_WHAT YOU HAVE TO DO_
Look through the material below and copy exactly the lines from the line with "Automated Drones to Monitor Cattle (73, 705)" to the line with "Simulating Real-Time Hyperspectral", those two lines included.

_SOURCE DATA_
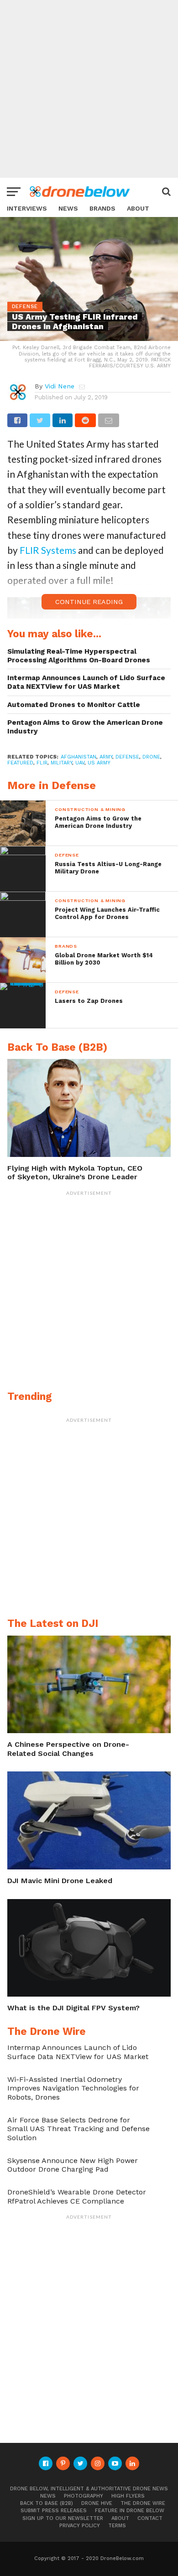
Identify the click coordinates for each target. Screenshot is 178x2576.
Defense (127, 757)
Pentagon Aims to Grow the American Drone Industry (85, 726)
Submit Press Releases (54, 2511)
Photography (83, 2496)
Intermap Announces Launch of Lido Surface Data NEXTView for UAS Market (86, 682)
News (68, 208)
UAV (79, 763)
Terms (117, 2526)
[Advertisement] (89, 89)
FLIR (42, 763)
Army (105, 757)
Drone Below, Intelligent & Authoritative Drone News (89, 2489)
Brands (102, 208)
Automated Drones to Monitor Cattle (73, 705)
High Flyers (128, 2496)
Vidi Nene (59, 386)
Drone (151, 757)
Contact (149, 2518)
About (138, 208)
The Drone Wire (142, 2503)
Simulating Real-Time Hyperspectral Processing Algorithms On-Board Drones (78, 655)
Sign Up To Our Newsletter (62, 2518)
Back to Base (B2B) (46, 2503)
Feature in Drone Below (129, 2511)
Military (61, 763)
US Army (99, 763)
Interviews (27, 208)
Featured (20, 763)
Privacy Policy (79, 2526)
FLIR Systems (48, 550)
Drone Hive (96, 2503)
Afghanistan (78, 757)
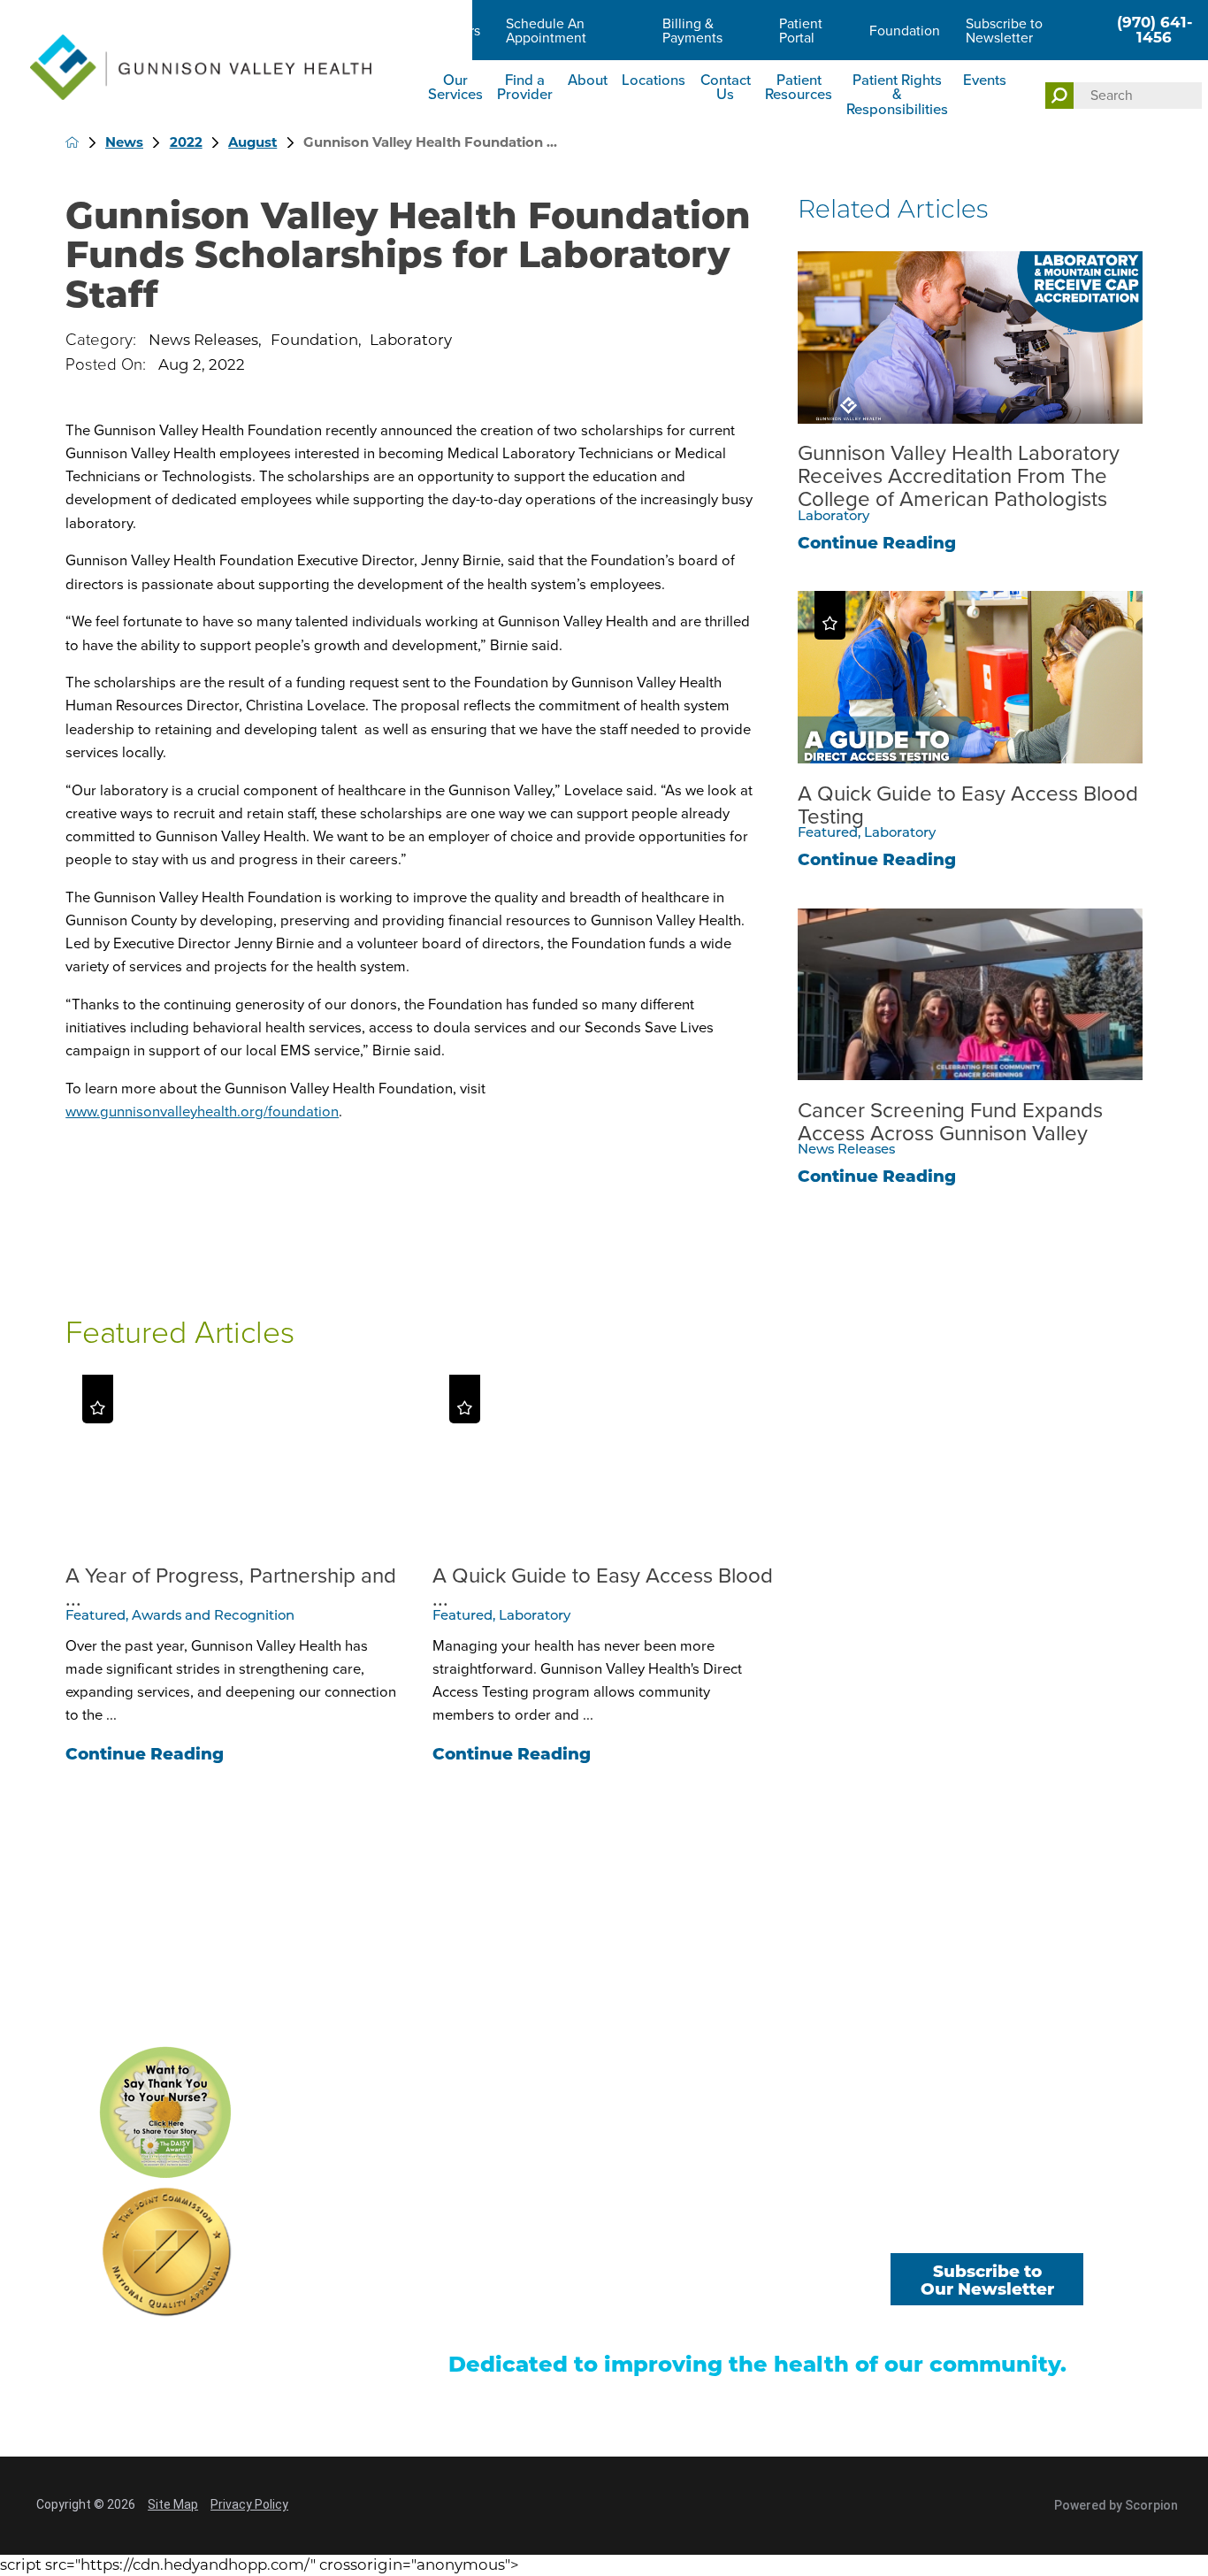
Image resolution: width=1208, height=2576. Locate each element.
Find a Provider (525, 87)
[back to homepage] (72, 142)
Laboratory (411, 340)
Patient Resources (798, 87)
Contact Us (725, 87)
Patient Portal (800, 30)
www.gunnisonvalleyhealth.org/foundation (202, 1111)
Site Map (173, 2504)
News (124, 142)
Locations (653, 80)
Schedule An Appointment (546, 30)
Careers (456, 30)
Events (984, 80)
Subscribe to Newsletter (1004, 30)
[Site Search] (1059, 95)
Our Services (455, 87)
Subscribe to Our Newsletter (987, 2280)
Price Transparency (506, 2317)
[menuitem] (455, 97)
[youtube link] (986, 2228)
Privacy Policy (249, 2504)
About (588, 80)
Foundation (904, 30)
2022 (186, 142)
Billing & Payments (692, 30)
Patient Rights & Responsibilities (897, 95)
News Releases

* * *

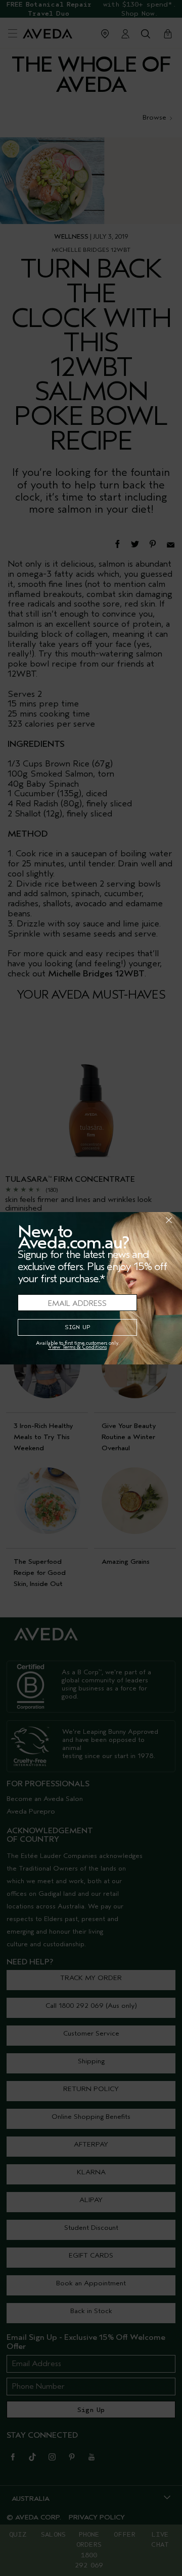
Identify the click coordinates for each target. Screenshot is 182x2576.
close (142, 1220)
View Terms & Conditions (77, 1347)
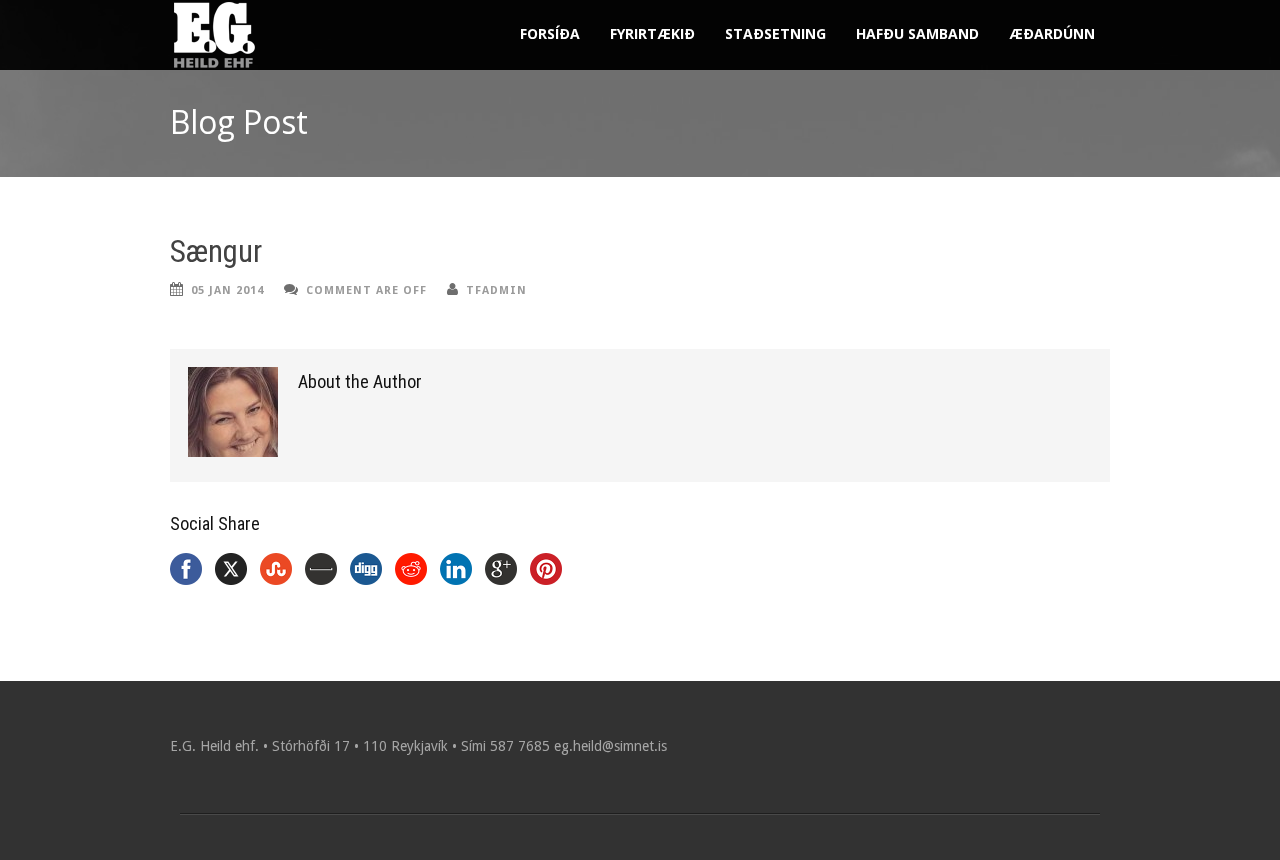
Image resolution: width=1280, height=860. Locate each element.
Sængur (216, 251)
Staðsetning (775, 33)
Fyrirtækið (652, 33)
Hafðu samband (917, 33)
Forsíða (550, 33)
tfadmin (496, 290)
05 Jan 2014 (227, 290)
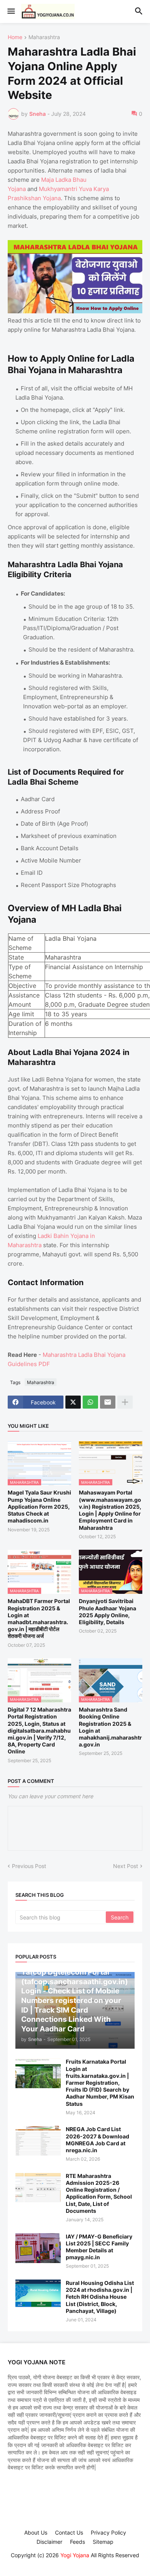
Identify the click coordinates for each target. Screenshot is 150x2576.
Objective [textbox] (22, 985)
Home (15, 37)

_ANSWER SPACE_
Automated Drones to Monitor Cattle (73, 705)
High Flyers (128, 2496)
Vidi Nene (59, 386)
Drone (151, 757)
Contact (149, 2518)
About (138, 208)
The Drone Wire (142, 2503)
Simulating Real-Time Hyperspectral Processing Algorithms On-Board Drones (78, 655)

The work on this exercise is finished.